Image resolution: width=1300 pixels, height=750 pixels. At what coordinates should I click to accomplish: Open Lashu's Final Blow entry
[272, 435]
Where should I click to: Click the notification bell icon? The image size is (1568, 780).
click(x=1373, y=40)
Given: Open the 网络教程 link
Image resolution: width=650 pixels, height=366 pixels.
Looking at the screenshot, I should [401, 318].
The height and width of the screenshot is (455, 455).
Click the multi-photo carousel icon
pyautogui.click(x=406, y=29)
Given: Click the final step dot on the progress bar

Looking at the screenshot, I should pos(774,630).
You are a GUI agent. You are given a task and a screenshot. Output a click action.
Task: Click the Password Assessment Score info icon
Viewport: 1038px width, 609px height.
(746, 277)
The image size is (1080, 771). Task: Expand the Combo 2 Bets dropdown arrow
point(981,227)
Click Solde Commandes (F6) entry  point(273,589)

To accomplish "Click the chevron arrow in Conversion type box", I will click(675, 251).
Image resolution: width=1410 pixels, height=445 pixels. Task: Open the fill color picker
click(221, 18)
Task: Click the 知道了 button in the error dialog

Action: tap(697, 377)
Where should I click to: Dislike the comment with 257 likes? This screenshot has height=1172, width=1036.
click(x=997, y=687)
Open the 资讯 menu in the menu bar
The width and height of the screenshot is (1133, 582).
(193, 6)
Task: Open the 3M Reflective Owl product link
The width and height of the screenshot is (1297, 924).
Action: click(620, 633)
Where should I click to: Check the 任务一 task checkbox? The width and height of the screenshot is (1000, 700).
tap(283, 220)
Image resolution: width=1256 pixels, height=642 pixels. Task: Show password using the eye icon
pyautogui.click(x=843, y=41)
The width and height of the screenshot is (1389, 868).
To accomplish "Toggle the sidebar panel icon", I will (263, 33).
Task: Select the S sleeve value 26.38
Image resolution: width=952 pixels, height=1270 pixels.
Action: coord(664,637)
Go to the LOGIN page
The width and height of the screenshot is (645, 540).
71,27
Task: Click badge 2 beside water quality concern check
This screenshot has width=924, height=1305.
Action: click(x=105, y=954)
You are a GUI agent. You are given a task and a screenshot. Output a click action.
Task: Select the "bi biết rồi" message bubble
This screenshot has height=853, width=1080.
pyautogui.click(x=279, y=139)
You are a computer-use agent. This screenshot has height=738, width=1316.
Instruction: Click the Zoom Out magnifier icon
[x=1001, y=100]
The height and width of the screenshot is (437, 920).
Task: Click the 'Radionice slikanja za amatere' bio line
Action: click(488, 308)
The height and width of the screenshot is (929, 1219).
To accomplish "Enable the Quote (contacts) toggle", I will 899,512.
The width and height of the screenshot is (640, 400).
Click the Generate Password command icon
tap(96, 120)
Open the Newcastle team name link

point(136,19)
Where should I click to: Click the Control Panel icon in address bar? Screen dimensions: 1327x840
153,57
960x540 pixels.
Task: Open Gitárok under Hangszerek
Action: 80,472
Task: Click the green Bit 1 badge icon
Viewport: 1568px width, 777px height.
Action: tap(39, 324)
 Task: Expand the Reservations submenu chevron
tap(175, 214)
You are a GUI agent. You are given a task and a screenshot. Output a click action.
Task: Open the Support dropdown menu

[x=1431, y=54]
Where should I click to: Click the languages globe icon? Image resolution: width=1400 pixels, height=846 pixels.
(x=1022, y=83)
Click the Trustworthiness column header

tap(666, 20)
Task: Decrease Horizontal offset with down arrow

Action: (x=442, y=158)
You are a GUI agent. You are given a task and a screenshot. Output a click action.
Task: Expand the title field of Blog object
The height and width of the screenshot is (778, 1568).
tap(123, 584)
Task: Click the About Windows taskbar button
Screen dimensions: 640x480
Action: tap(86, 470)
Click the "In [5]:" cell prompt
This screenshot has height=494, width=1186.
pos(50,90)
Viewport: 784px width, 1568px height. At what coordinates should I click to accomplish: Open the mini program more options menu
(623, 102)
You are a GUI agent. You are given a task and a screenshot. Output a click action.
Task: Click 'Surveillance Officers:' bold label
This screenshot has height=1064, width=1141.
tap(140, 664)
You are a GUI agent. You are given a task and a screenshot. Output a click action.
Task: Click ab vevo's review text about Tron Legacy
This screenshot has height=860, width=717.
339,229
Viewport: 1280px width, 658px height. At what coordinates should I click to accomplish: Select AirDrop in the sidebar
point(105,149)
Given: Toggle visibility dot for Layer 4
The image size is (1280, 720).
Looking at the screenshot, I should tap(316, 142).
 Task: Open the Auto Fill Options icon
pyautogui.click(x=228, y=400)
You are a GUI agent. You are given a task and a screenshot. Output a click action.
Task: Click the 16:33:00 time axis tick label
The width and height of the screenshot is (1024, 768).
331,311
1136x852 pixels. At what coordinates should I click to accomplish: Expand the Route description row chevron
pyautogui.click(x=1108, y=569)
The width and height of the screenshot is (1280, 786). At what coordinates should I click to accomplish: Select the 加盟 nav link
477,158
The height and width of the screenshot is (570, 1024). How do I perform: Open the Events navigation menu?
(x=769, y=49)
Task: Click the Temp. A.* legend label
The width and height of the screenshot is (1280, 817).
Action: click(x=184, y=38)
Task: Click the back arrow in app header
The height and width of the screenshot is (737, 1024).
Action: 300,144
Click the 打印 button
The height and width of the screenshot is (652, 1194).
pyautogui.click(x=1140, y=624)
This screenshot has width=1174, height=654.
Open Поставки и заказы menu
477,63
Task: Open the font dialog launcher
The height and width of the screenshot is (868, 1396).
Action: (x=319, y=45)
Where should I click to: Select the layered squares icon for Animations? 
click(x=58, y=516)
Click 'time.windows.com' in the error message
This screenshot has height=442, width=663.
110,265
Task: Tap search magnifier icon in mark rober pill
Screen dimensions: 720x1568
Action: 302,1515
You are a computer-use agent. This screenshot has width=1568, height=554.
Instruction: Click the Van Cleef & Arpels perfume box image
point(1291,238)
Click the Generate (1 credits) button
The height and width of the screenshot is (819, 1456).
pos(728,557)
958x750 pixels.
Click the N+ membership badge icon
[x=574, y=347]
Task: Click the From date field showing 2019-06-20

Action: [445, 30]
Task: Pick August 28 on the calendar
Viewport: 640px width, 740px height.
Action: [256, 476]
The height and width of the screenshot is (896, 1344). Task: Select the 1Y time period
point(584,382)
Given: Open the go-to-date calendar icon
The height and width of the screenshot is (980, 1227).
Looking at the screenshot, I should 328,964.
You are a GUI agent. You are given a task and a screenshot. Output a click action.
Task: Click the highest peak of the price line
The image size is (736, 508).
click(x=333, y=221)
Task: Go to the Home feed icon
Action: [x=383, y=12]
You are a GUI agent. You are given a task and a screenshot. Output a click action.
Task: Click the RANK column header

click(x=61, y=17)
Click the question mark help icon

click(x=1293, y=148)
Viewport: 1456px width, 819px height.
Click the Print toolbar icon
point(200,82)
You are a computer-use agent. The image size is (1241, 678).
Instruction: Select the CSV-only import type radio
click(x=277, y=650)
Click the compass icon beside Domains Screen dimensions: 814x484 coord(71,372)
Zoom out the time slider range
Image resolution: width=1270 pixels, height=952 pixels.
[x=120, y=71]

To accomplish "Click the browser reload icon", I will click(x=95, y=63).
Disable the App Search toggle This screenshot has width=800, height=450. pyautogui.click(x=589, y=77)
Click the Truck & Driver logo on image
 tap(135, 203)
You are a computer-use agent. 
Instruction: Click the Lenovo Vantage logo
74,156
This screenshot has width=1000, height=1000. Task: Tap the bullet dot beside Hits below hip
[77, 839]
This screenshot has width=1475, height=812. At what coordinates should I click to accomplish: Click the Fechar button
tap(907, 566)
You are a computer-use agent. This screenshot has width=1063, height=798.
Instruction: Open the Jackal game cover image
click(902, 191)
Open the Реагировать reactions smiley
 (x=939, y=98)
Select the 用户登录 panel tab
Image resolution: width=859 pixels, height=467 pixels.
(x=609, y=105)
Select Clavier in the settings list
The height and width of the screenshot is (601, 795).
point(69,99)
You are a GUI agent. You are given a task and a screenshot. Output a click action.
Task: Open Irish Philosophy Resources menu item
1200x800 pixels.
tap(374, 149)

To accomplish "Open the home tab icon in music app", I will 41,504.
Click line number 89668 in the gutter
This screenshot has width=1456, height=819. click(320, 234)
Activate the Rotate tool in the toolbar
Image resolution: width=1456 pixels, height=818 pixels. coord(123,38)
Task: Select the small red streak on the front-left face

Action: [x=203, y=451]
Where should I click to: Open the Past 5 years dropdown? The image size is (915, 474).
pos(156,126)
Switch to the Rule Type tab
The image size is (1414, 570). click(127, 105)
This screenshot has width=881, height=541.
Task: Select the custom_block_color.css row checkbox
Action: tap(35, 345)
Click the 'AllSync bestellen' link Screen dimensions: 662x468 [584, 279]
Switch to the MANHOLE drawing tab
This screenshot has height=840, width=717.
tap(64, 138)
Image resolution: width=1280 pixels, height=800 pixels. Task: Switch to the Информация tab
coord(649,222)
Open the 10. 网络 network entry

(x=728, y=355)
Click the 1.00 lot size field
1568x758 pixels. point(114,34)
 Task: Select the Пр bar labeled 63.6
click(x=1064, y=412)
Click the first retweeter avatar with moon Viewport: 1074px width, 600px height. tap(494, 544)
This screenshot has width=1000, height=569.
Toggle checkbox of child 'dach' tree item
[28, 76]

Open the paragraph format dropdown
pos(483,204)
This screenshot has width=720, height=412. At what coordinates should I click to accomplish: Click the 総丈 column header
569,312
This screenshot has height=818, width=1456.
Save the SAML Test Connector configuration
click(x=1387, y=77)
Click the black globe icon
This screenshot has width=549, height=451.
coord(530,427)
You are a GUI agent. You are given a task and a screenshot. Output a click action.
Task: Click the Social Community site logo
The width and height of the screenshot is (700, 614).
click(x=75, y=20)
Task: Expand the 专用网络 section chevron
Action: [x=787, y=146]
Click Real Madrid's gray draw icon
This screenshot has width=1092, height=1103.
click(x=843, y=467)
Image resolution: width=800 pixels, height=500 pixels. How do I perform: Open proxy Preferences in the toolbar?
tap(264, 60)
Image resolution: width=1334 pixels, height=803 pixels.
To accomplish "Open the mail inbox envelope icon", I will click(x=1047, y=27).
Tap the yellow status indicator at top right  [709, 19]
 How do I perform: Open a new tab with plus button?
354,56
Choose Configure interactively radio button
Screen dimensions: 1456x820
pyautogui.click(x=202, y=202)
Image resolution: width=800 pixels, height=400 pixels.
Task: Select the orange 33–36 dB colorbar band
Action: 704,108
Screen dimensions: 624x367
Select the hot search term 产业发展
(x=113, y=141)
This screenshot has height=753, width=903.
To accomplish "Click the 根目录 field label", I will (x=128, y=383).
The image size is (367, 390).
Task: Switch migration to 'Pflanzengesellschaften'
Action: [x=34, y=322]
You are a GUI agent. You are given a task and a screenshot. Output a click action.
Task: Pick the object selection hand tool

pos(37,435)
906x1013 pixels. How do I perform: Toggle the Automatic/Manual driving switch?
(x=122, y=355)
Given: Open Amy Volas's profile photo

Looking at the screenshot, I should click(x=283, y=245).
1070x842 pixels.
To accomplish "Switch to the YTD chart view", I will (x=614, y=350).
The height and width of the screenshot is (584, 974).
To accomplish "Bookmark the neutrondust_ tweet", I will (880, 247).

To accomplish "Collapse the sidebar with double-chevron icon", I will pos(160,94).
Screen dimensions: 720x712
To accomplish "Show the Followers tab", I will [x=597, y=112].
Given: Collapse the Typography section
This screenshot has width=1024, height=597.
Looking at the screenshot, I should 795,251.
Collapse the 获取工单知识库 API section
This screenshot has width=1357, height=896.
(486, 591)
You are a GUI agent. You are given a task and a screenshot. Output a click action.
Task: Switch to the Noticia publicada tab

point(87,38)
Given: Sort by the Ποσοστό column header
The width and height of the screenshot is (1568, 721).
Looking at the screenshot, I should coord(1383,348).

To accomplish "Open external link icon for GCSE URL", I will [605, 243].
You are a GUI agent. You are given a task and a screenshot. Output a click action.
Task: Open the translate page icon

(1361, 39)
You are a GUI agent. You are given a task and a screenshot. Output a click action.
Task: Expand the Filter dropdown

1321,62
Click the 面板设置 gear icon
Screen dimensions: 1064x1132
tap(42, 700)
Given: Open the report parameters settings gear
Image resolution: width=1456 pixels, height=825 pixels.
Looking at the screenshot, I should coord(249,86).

■ ■ ■ ■

**Direction**
Count the lines in the listing above that contain the string "globe", treating case as significant, and give only the number.

**Written solution**
2